> REQUIREMENT 1:
According to the Tianjin explosions text, how many tonnes of deadly poisons were being stored, and which was the main one?
> REQUIREMENT 2:
Go on with the Tianjin explosions text from its last sentence, in the same reporting style.

> TEXT PROVIDED:
◇ ◇ ◇

The explosions at Tianjin, the world’s 10th-largest port, were big enough to be seen by satellites and register on earthquake sensors.

Authorities there were slow to release a list of the chemicals being stored, which included 1,300 tonnes of potentially explosive oxidizing chemicals, including ammonium nitrate and potassium nitrate, 500 tonnes of flammables, including sodium and magnesium, and 700 tonnes of deadly poisons, mainly sodium cyanide.

Firefighters initially fought the blaze with water, which experts said may have combined with the chemicals to form an explosive gas.

Concerns about China’s chemical supply chain have also been flagged by industry consultants and international organizations, who say China has regulations but they are not enforced.

Last year, supply chain consultant Sedex said in a report that inadequate chemical storage facilities, labeling, training and emergency procedures were the No. 1 risk in China. In 2013, the United Nations Environment Programme warned that China’s chemical and industrial parks had weak safety provisions.

◇ ◇ ◇

> DATA PROVIDED:

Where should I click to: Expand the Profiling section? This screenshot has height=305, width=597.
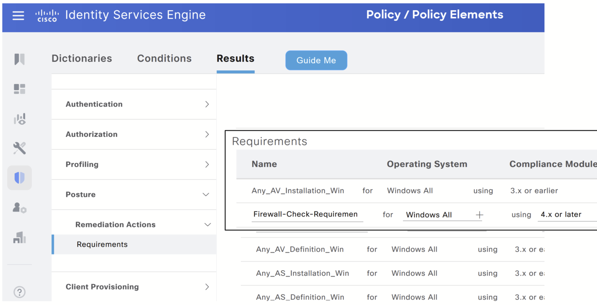(134, 164)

◇ ◇ ◇

> EXERCISE OUTPUT 1:
700 tonnes, mainly sodium cyanide.

> EXERCISE OUTPUT 2:
Underlining the serious problems that remain, state media reported on Friday that inspections ordered since the Tianjin blasts had found safety hazards at almost 70 percent of firms handling dangerous chemicals in Beijing.

In Tianjin, officials have warned that cyanide levels in the waters around the port site have risen to as much as 277 times acceptable levels.

“I understood there was risk, but I didn’t think it would be this bad,” said a man surnamed Zhang, who owned an apartment about 600 meters from the warehouse that exploded. No one in his family was hurt but his apartment was destroyed. “My child is only 6-years-old, so of course I am worried.”.